I was working with a senior leader the other day who had lead many a company, but when I asked about leadership skills, they kept saying they empowered people but couldn’t explain what they did to empower people.

When we hit this roadblock, we went through a thought exercise to breakdown ways this leader actully empowered people.

If you are a good leader, you empower people but you may not have taken the time to think through exactly how you do that. In preparing for interviews, you need to be able to do that.

Empowering Leaders

  1. Set Strategy

  2. Assist in Goal Setting

  3. Guided Self-Discovery

  4. Feedback

Set Strategy

When we determine what we do or don’t do, we set a strategy. This topic is worth its own post (or 10). For the moment, know that leaders set a strategy that a team can work within. A good strategy will set boundaries and barriers within which their team can work.

Assist in Goal Setting

Goal setting can be overwhelming for many PMs. A good leader helps set goals through example. A good leader should do three things to help with goal setting:

  • Set a goal you want to reach and show your team how it is done.

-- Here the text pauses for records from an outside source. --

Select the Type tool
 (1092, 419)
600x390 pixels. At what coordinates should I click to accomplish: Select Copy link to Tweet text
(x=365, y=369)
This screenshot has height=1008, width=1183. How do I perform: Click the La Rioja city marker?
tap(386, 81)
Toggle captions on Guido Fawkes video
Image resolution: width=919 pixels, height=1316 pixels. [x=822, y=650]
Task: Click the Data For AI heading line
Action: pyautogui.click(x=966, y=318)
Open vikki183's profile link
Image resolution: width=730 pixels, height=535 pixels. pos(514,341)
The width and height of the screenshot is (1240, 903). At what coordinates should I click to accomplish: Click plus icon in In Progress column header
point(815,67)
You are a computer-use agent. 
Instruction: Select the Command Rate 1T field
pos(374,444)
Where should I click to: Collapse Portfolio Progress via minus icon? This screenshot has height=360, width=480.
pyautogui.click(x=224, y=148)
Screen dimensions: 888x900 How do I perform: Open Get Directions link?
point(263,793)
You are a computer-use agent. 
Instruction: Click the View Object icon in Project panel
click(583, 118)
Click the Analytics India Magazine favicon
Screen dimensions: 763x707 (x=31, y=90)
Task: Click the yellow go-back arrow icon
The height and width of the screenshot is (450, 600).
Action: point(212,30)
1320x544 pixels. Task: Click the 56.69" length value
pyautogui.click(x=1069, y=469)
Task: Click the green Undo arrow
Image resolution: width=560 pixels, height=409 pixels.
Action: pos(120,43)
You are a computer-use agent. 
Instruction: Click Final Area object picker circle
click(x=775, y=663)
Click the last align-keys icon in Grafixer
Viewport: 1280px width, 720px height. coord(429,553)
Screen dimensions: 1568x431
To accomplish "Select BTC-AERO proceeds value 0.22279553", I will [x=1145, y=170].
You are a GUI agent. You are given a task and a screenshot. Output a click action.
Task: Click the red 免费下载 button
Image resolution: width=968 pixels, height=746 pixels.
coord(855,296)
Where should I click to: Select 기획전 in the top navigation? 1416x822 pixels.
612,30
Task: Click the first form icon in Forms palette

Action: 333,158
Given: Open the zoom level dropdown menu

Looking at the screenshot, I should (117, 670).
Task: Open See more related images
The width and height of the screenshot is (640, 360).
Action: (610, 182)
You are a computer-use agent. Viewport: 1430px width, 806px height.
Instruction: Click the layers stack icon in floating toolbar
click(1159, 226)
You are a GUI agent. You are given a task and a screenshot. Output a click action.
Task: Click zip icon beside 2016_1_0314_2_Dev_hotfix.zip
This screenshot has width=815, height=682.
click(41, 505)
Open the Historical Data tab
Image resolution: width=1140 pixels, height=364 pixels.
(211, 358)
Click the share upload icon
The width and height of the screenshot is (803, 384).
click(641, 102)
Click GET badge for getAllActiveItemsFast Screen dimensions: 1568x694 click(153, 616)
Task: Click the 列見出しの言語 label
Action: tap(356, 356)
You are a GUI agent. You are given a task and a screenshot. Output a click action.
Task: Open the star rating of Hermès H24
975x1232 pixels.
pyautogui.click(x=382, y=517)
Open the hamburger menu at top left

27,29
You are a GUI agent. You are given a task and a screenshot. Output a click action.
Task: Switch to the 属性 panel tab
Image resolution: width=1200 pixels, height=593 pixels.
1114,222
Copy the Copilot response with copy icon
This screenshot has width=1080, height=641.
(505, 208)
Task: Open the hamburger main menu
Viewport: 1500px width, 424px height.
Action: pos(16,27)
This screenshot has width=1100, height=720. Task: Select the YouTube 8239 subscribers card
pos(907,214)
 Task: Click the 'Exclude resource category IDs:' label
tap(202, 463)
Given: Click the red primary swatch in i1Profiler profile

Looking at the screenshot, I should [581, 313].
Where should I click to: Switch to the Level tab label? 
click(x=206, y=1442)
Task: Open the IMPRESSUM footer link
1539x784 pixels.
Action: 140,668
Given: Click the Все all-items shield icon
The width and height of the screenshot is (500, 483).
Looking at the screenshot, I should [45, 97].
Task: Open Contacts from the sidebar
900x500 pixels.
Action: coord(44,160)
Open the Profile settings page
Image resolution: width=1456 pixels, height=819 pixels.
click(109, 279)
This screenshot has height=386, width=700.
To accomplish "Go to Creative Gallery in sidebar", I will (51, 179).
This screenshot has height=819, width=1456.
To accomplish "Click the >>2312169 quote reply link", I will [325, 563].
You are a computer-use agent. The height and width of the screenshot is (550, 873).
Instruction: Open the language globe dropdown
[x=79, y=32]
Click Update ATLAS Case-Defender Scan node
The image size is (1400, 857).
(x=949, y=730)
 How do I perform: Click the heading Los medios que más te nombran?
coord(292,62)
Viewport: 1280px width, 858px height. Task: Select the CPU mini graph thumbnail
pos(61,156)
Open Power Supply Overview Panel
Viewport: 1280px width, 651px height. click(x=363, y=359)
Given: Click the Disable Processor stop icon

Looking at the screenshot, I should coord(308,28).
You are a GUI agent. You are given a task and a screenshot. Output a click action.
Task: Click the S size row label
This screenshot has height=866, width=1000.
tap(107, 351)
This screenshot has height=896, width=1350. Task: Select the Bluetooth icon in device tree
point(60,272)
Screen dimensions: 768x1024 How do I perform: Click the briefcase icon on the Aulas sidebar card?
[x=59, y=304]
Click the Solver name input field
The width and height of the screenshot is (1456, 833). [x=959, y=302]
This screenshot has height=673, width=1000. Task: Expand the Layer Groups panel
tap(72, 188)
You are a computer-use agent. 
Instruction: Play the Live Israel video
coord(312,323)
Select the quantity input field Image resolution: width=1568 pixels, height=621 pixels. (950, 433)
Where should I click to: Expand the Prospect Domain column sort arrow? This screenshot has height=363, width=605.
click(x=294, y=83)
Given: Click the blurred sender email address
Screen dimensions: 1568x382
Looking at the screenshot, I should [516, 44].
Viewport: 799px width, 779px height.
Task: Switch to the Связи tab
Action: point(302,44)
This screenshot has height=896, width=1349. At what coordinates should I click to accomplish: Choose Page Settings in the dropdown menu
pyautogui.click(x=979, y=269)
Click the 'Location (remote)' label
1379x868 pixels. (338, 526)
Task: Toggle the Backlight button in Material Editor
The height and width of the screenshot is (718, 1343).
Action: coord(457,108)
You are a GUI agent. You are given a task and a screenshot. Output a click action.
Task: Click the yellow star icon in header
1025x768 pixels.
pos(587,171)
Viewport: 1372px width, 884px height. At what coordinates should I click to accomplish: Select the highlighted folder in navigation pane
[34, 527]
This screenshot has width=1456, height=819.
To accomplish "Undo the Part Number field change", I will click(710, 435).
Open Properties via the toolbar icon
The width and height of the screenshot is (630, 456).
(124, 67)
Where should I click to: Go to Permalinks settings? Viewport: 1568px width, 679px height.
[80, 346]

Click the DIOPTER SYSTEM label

  • Assist your team in writing the goal through brainstorming and feedback, not dictation.

  • Start Simple, it is okay to let your team fail a little. Start with a simple goal quarter-over-quarter and let them see and reflect on how the goal was accomplished or missed.

Guided Self-Discovery

My ski coaches love to tell me they don’t coach, they provide moments of guided self-discovery. I love that approach. In the case of empowering teams, guiding discovery is one of the most powerful things a leader can do. It can take many forms:

  • Give stretch assignments

  • Putting them in the right rooms at the right times

  • Giving them exposure to places they can fail fast and learn

  • The list goes on…

Feedback

It is important to believe in supportive and constructive feedback. Giving feedback early and often in a safe space is crucial to empowering your teams. An obscene number of managers hold most feedback until it is too late. You need to ask your team members how and when they prefer to receive feedback. Some people like it in real (or near-real time). Others only like feedback at the beginning or end of a day as they know how much they might overthink it. You can show you are open to feedback and self-reflection by sharing your Read Me document.